RECORDS TO PROCESS:

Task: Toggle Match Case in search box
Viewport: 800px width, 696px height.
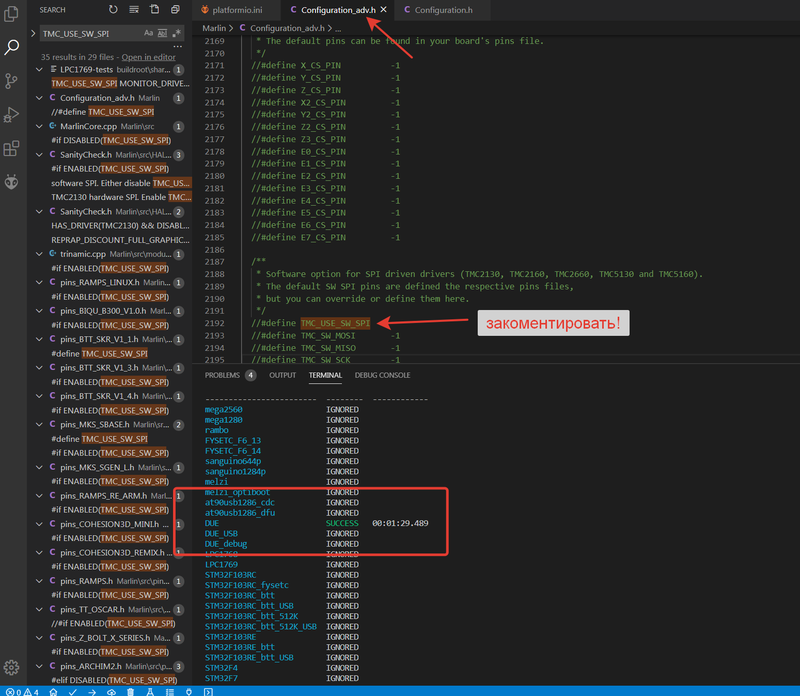Action: [146, 34]
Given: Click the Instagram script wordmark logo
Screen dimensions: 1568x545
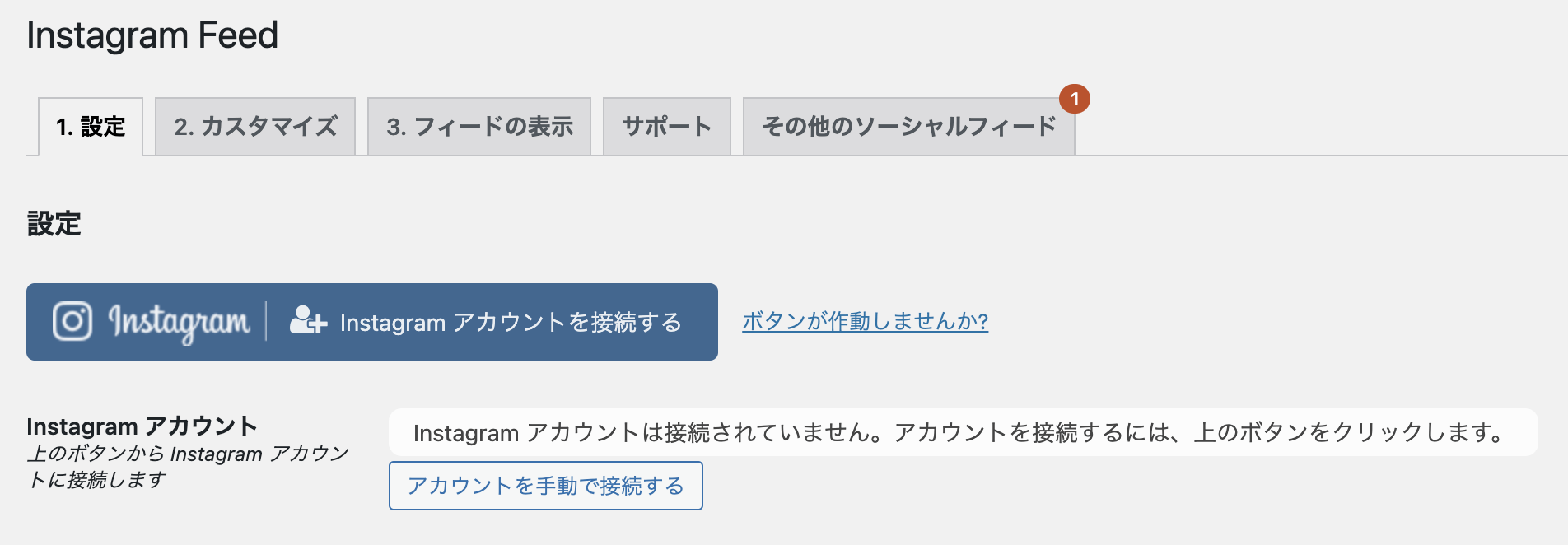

EXERCISE DESCRIPTION: Copy all of the records verbatim, omitting the pictures.

RESPONSE TO THIS EXERCISE:
Task: Toggle Match Case in search box
Viewport: 800px width, 696px height.
Action: [146, 34]
Given: Click the Instagram script wordmark logo
Screen dimensions: 1568x545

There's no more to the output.